As I mentioned last week, I had gotten back into the details about the burying or disappearance of slavery in Canada.  It’s very hard to prove the absence of something, but I have done what I can and made the corresponding edits.  I also did some text analysis after I sent off my last version of the essay to Dr. Miller and discovered an interesting (and supporting) pattern.  Using Google Book’s Ngram Viewer tool, I submitted a search for the term “abolition of slavery” within two corpuses.  One corpus is made up of British books and the other is of American books.  And both show books scanned by Google going back to 1600.  The interesting pattern shows that the phrase “abolition of slavery” was very spiky in American books, cropping up significantly after Britain abolished slavery, during the U.S. Civil War, during the 1890s, and during the American Civil Rights movement in the 1960s and 70s.  But by comparison, the British use of that same phrase over this same time period is both much less frequent and much less spiky.  It should be recognized that Britain doesn’t necessarily equate to Canada, but there is no Canadian corpus available in the Google tool.  I may add this graph to my essay, since it helps to show that the recognition of slavery in British history (and perhaps its colonies and dominions, such as Canada) was less apparent than in American history.

I finished adding the last item, Dr. Carrie Best, to my online collection, including the description and other metadata for the image.  And then I added that final item to the online exhibit, on the Conclusion page, and added the associated final exhibit text.  Now I just need to go back to update the exhibit with my final text analysis.

To that end, I did some more text analysis using Voyant.  Dr. Graham had suggested that I try importing all four of my main historiographical texts into Voyant at the same time, so that I could look at the use of words in the text as they changed over time.  I had some trouble pulling the larger texts in with the smaller ones and after trying for a while, I sent off my problem to Dr. Graham.  I was trying to insert the four URLs, and that worked, but only for the two smaller documents.  Dr. Graham saved all four as PDF files, then combined them in one big zip file, and imported the zip file.  Thank you, Dr.
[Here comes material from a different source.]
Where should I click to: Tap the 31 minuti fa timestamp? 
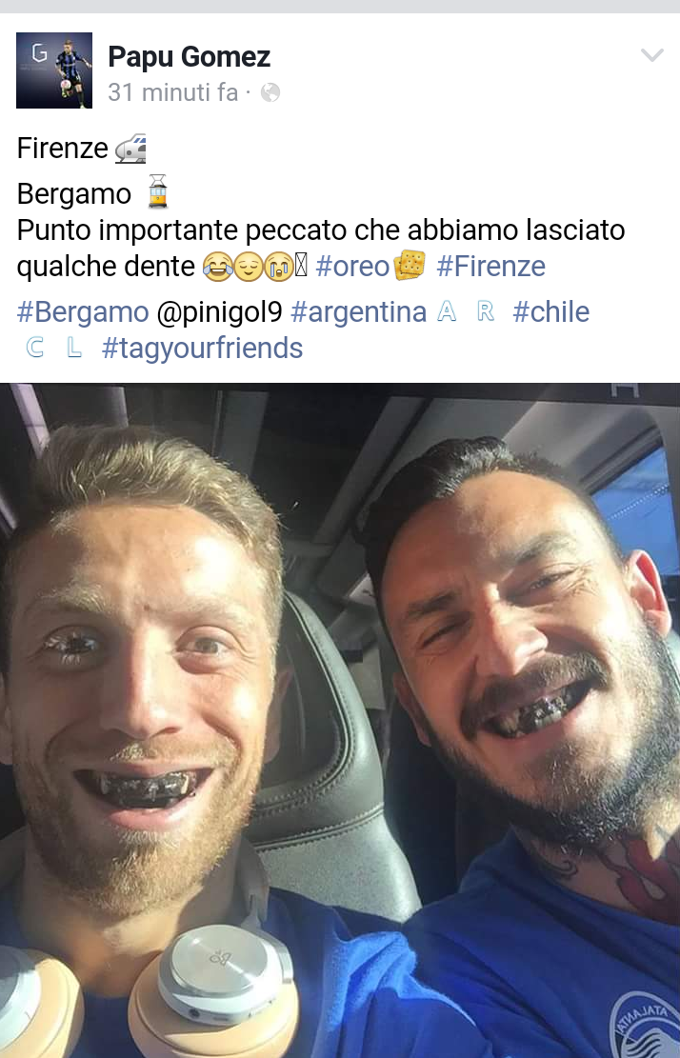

Graham!  So with that, I was able to do quite a bit more analysis.  I created graphs showing the use of certain words to demonstrate the changing style of writing over time.  The words I used were revolution, god, hero, my (to indicate the inclusion of the author’s self in the narrative), and law.  I also included several words related to each of these, such as, for revolution I included revolutionary and French revolution.  I have cut and pasted these graphs into my essay to help prove the point about changes in writing style.  I think it is worth noting that these graphs are only based on four documents, each of which has its own characteristics and point of view.  The Google Books Ngram Tool is better in the sense that it uses hundreds or maybe even thousands of books.  However, the Voyant tool has much more depth of analytical capability, such as being able to look at the use of words in the context of specific phrases, as well as many other powerful features.

So this week, which is my final week, I will add some of the graphs to my online exhibit in place of some of the word clouds, and I will begin to work on my presentation for the “Make History Matter” event.  I will also see if it makes sense to add the Ngram graph to the essay.  I may get more comments back from Dr. Miller for the essay.  One way or another, I will send the newer version of the essay to Dr. Miller which includes the graphs.